QoS Tuning on Mellanox Spectrum Switches - FAQ

Version 6

    This post discusses QoS tuning on the Mellanox Spectrum switch.




    RED/ECN Configuration

    The consideration of setting RED/ECN profile thresholds effect on the performance of throughput and fairness. Low threshold defines the queue size per which the packets begin to be dropped/marked. These marking signals to the sender to drop the injection rate of the traffic. Due to congestion control behavior, the total injection rate of the senders at some point of time will reach a value below the network capacity. In this case the queues begin to empty. Hence, the recommendation is to begin marking when some spare queue built up, in order to have enough packets in the buffer to keep the outgoing link busy while the senders inject in too low rate. High threshold defines the slope, i.e. the dropping/marking probability given the queue occupancy. Lower slope is better for fairness, since the high rate flows have more probability to be marked. On other hand, larger high threshold makes the queues longer because the packets are dropped/marked in a higher queue occupancy in average. Our rule of thumb is to set thresholds to: min=150KB, max=1500KB.

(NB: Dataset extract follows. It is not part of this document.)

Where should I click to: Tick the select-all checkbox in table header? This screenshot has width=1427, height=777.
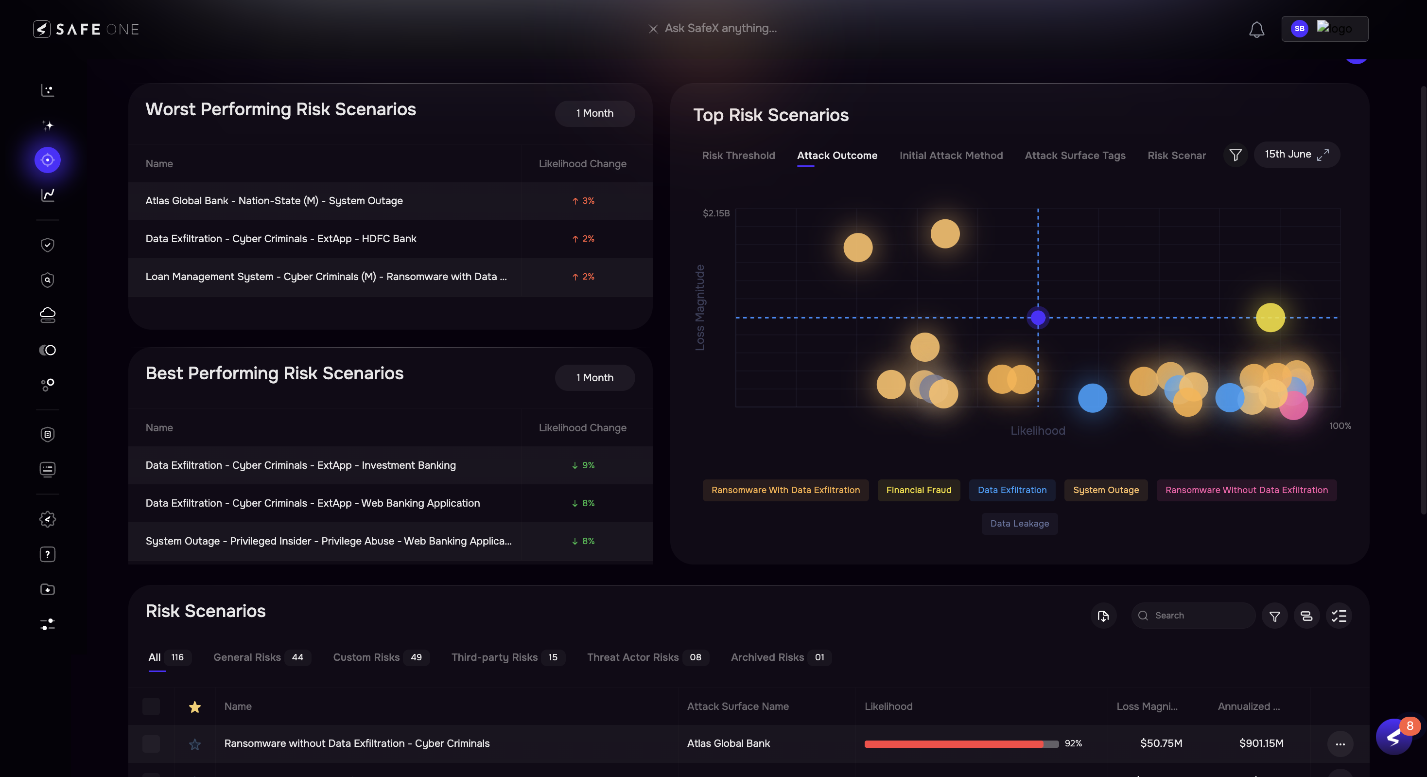151,707
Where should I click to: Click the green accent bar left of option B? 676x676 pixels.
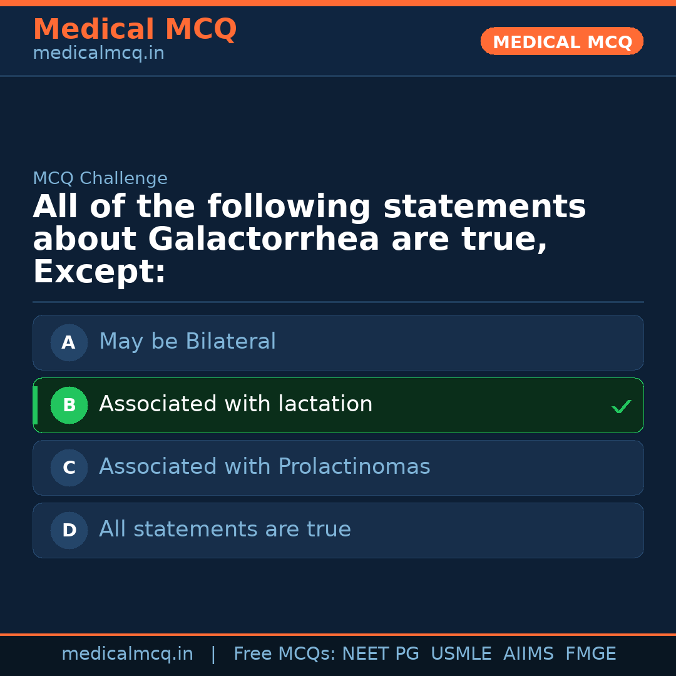click(x=35, y=405)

    2. In what cases do I need to change the values, what would be the affect on my traffic?

    There are several general rules:

    • If throughput utilization is low, but not drops (or pauses) occur, it means that the thresholds are set too low and link is underutilized.
    • If drops (or pauses) occur, it means that the thresholds are set too high and the buffer is overflowed.
    • In cases of larger link bandwidth and/or longer links (eg. inter-data center) the recommendation is to increase the thresholds.


    Buffer management for Lossy/Lossless Fabric

    The general equation is to set reserved headroom size minus the xoff threshold to be equal to 2 * MTU+2 * link BW * link propagation time.


    2. Why do we recommend 17K for both xoff and xon for PFC? Don’t we need hysteresis here?

    We recommend to set the xoff and xon thresholds to the same value in order to send xon immediately when the buffer becomes available. There is no reason to reserve hysteresis since the used bandwidth for the pause frames is negligible.


    3. What is the reason for configuring alpha 2?

    Egress alpha of 2 was found to give the best performance results based on the article titled Absorbing micro-burst traffic by enhancing dynamic threshold policy of data center switches.

    Separate ingress and egress in Mellanox's Spectrun switch allows to extend the model described in the paper, such that we can also set ingress alpha. We chose to set ingress alpha to 8 for ingress fairness as well.


    4. Why do we need two pools?

    We can do buffer admission accounting from the ingress point of view and the egress point of view in parallel.


    5. Why do we differently configure the reserved buffer in case of ePool and iPool?

    Reserved buffer for ingress is used for lossless headroom, hence it needs to be large enough. There is no such constraint for egress buffer.